▸ **REQUIRED WORK**: Counting only lines that contain "width", how many are there in the records below? Give the figure alone.

▸ **MATERIALS PROVIDED**:
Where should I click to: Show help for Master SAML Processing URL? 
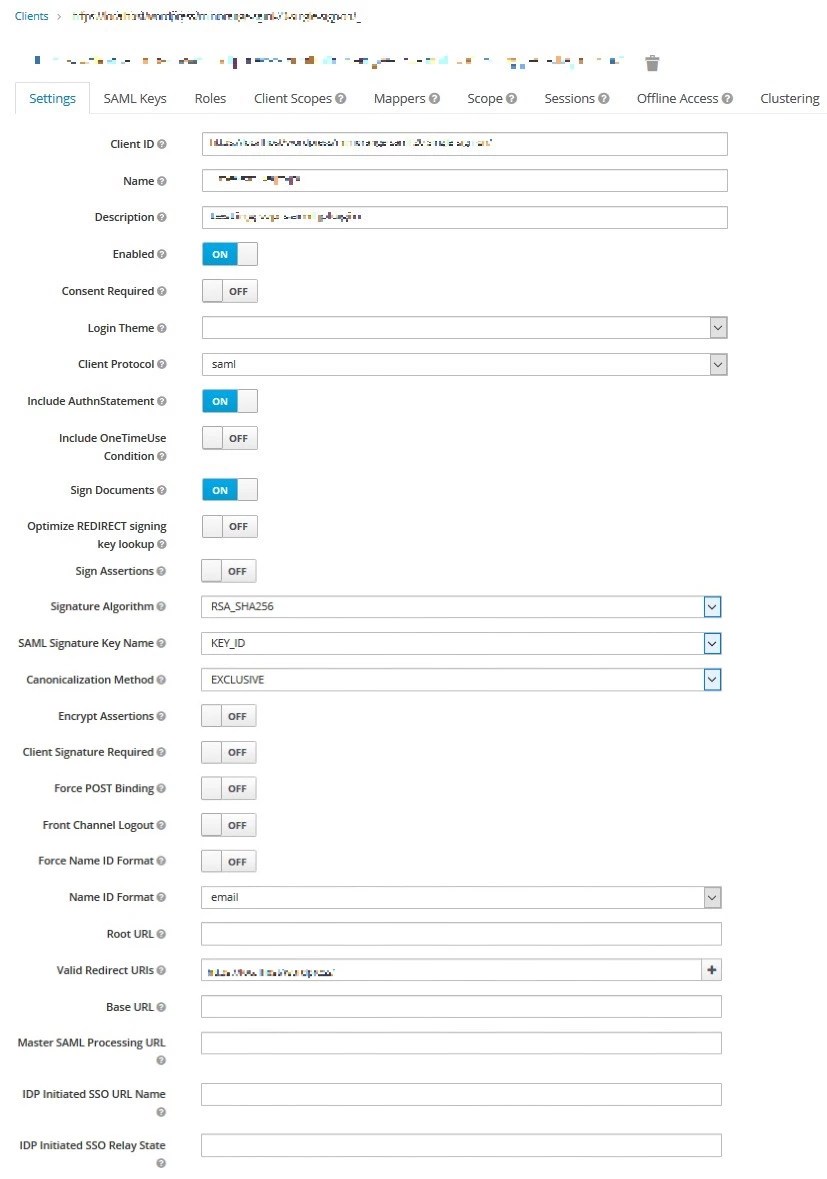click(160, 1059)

--

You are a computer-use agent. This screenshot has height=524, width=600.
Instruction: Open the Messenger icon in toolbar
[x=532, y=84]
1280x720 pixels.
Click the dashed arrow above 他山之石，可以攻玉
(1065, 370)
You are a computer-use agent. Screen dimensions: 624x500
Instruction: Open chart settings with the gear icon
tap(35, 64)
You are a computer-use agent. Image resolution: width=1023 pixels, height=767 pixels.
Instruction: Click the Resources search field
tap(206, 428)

▸ **EXPECTED ANSWER**: 2